When does “the past” become “history”? At what point, in other words, do we gain sufficient perspective on recent events to place them with reasonable confidence in an overarching political, social, or cultural narrative? There seems to be a growing consensus among historians of American Catholics that the decades immediately following the Second Vatican Council have become “history.” Nonetheless, it requires courage to navigate this particular piece of the past, given [End Page 434] the controversies that still surround it and the presence among us of many who lived through those turbulent times. Steven Avella is thus to be congratulated for his scholarly boldness in producing a history of the Archdiocese of Milwaukee during the episcopate of Archbishop William Cousins (1959–77).

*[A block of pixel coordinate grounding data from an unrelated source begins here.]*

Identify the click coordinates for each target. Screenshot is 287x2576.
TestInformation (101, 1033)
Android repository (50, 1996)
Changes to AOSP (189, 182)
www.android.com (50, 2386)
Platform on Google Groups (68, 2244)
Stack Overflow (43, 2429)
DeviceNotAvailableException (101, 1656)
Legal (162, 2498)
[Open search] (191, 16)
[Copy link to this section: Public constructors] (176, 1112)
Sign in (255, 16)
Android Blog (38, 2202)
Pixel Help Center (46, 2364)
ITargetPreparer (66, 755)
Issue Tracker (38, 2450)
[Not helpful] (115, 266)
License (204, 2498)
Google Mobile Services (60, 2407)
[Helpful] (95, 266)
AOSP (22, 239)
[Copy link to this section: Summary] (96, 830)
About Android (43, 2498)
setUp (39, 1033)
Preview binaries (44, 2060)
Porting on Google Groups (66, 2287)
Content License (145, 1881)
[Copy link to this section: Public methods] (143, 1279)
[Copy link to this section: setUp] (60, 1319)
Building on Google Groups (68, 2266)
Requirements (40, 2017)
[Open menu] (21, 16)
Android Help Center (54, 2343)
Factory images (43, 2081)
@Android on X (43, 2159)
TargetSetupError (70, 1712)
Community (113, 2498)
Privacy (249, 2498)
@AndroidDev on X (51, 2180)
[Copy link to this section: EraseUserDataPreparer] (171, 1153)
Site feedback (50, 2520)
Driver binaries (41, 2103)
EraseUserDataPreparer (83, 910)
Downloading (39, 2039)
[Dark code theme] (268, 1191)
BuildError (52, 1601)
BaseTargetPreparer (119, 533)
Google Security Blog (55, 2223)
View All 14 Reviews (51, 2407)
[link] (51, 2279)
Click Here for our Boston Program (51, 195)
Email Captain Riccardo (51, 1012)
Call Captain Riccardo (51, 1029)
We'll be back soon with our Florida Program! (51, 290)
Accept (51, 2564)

Cousins was an amiable if not terribly distinguished churchman, whom Avella treats with a nice mixture of sympathy and intelligent criticism. He was well-suited to the prosperous times that prevailed in the Archdiocese of Milwaukee until 1965. The early years of Cousins’s tenure were years of building, largely in Milwaukee’s burgeoning suburbs, along with ambitious planning for a major expansion of the local seminary. Presumably some at the chancery were concerned, at least in passing, about white flight from the center city and its growing impoverishment. But until the mid-1960s, the Cousins chancery appears to have assumed that the future of the archdiocese would be much like its recent past. Vocations would continue to increase, as would the numbers of Catholic schools, and racial segregation in housing—and hence, for the most part, in education—would continue to be the order of the day. Cousins was cautiously sympathetic to the civil rights movement, particularly in its Southern manifestations, and no laggard when it came to implementing the various liturgical reforms associated with the Second Vatican Council. But his instinct was always to conciliate, indeed to temporize, rather than take a principled stand.

Circumstances changed abruptly in 1965. As in other dioceses of the United States, Milwaukee saw a sudden diminution in seminary enrollments, even as growing numbers of priests left the active ministry. The numbers of women religious fell sharply, too, which endangered the future of local Catholic schools. A hitherto quiescent black population erupted into militancy, especially around the issues of housing and schools. And much to the astonishment of local Catholics, the city’s best-known civil rights activist by 1965 was James Groppi, a priest ordained for Milwaukee in 1959. Passionate in his espousal of open housing, school integration, and economic justice, Groppi made the national news with his leadership of local protests that sometimes ended in arrests. (He was the first priest in the history of the archdiocese to spend time in jail.) Groppi was a divisive figure among the local clergy and even more so among the laity. But Archbishop Cousins remained on the fence, neither disciplining his famous priest nor condemning the racism displayed by many of his critics. In the end, Groppi drifted out of the priesthood, marrying a local activist in 1976 and fathering three children.

Avella’s two chapters on Groppi are his best—the most alive and charged with personality. Other chapters examine the implementation of the Council reforms in the archdiocese, the eventual crisis of the parochial school system, changes in seminary education and related developments among the local clergy, the altered contours of vowed religious life, postconciliar parish life, and ministry to Hispanics. The breadth of its subject matter is among the book’s many strengths. The author has little to say, however, about the changing religious mentality that marked the [End Page 435] turbulent years he chronicles; perhaps he concluded that, in this respect, these years are not yet ripe for historical analysis.